中文摘要：

DNA-PKcs是细胞DNA双链断裂非同源末端连接修复途径（NHEJ）的关键分子，其功能过表达会导致癌细胞的辐射耐受，放射治疗失败,被视为是一个肿瘤治疗的理想靶标。在上一自然基金的资助下，我们获得了针对DNA-PKcsN端多磷酸化簇区域的特异性人源抗体(anti-DPK3-scFv)，通过多项实验初步证实了该单链抗体具有辐射增敏活性。本课题一是借助分子文库技术高通量筛选与DNA-PKcs抗原表位区域（ DPK3磷酸化丛区域）相互作用的蛋白，通过这些蛋白研究该区域在DNA损伤及细胞周期进程的功能；二是通过评价γ线照射后抗体对细胞DNA修复能力、DNA-PKcs及其多个底物分子的表达、磷酸化和活性变化（DNA-PKcs/Akt信号通路相关底物和效应），阐明anti-DNA-PKcs-scFv对肿瘤细胞的辐射增敏分子机制。为发现抗肿瘤药物的新靶点及研发具有自主知识产权的分子靶向药物打下理论基础。

结论摘要：

DNA-PKcs 是细胞DNA 双链断裂非同源末端连接修复途径（NHEJ）的关键分子，其功能过表达会导致癌细胞的辐射耐受，放射治疗失败,被视为是一个肿瘤治疗的理想靶标。在本研究中，首先以构建好的含有DNA-PKcs AA1961-AA2210磷酸化簇区域的肽段为诱饵蛋白，采用酵母双杂交技术与人胎肝酵母文库筛选，初步获得7种长度互不相同的文库克隆，并通过构建真核表达载体、将诱饵蛋白与猎物蛋白共转染至真核293T细胞，经Western Blot验证、CO-IP实验最终获得3个与DNA-PKcs 磷酸化簇区域相互作用的蛋白；通过文献调研选择其中的盐诱导激酶2（SIK2）开展相关研究，探讨电离辐射对其的诱导表达作用。通过Real-time PCR和Western Blot方法分别测定了60Co γ 射线照射后HepG2细胞 SIK2 mRNA 表达及SIK2 蛋白表达水平变化，显示照射剂量对二者均有一定的影响，但时效性与剂量关系并不明显。为更好研究DNA-PKcs多磷酸化区域与SIK2的相互作用、在DNA损伤及细胞周期进程中的功能，率先制备成功SIK2条件基因敲出鼠。

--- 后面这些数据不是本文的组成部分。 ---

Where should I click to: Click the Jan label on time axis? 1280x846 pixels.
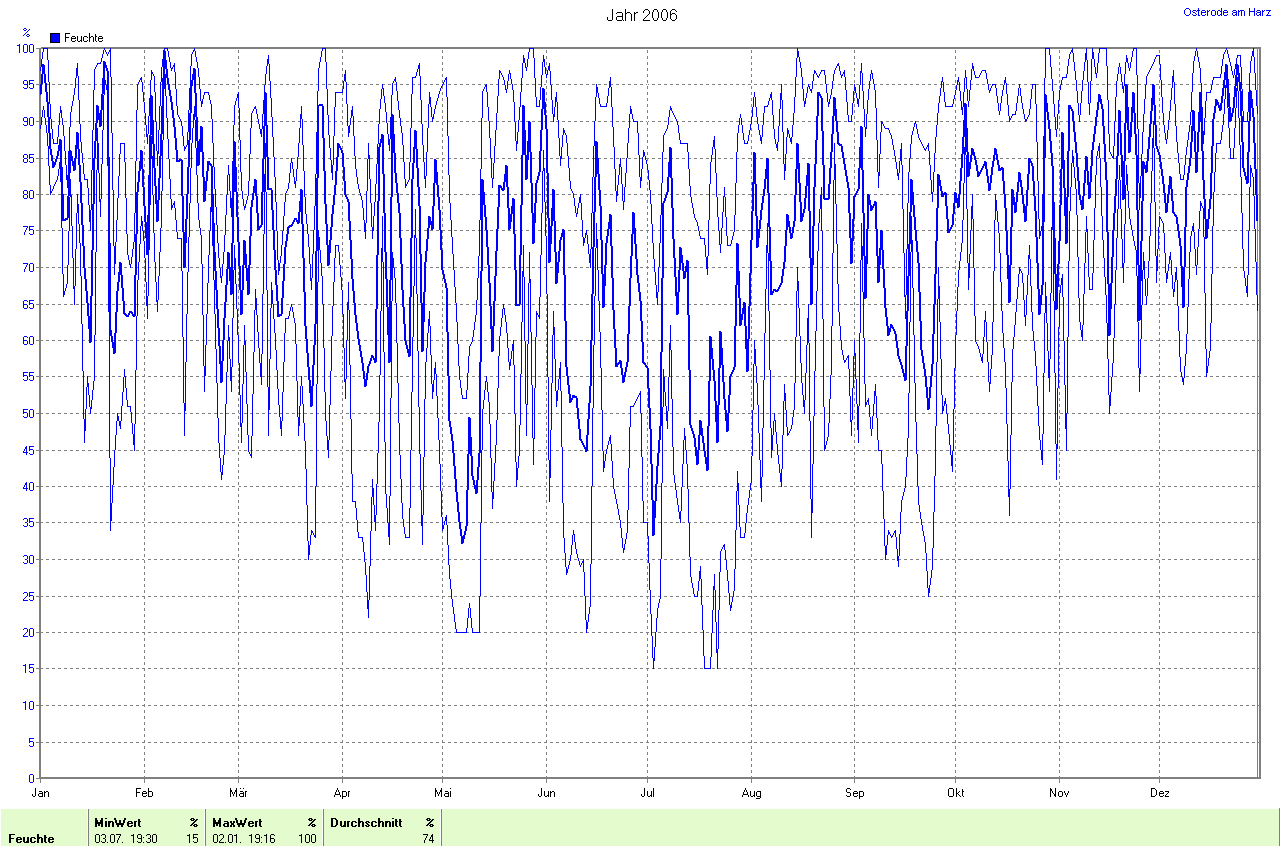41,793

其次，在对培养及诱导条件优化的基础上，使anti-DPK3-scFv抗体在大肠杆菌中获得高效表达；并运用亲和层析的方法最终获得纯度达到95%的抗体蛋白；同时使用Sigma TECT DNA依赖蛋白激酶分析系统检测了单链抗体对DNA-PKcs激酶活性的影响，证实了纯化后的抗体在体外能够有效抑制DNA-PKcs 激酶的活性；采用共聚焦显微镜观察显示该抗体能够自动穿过细胞膜进入细胞内并逐渐进入细胞核与DNA-PKcs共定位，证实在细胞内该抗体具有较高的特异性；进一步采用Western 印迹分析和免疫荧光显微镜观察结果同样证实该抗体对辐射诱发的HeLa细胞DNA-PKcs 表达和其pS2056 磷酸化具有一定的抑制作用。最后，在完成抗DNA-PKcs抗体真核表达载体构建的基础上，继续在细胞与整体水平开展抗体对肿瘤细胞的辐射增敏作用及相关机制研究。结果显示抗体能够明显提高照射后肿瘤细胞的辐射敏感性，进一步机制研究发现该抗体明显抑制照射后肿瘤细胞的Akt磷酸化水平，并通过提高细胞凋亡途径中关键分子Caspase-3的活性促进肿瘤细胞的凋亡。本研究为anti-DPK3-scFv的进一步研发奠定良好的理论基础。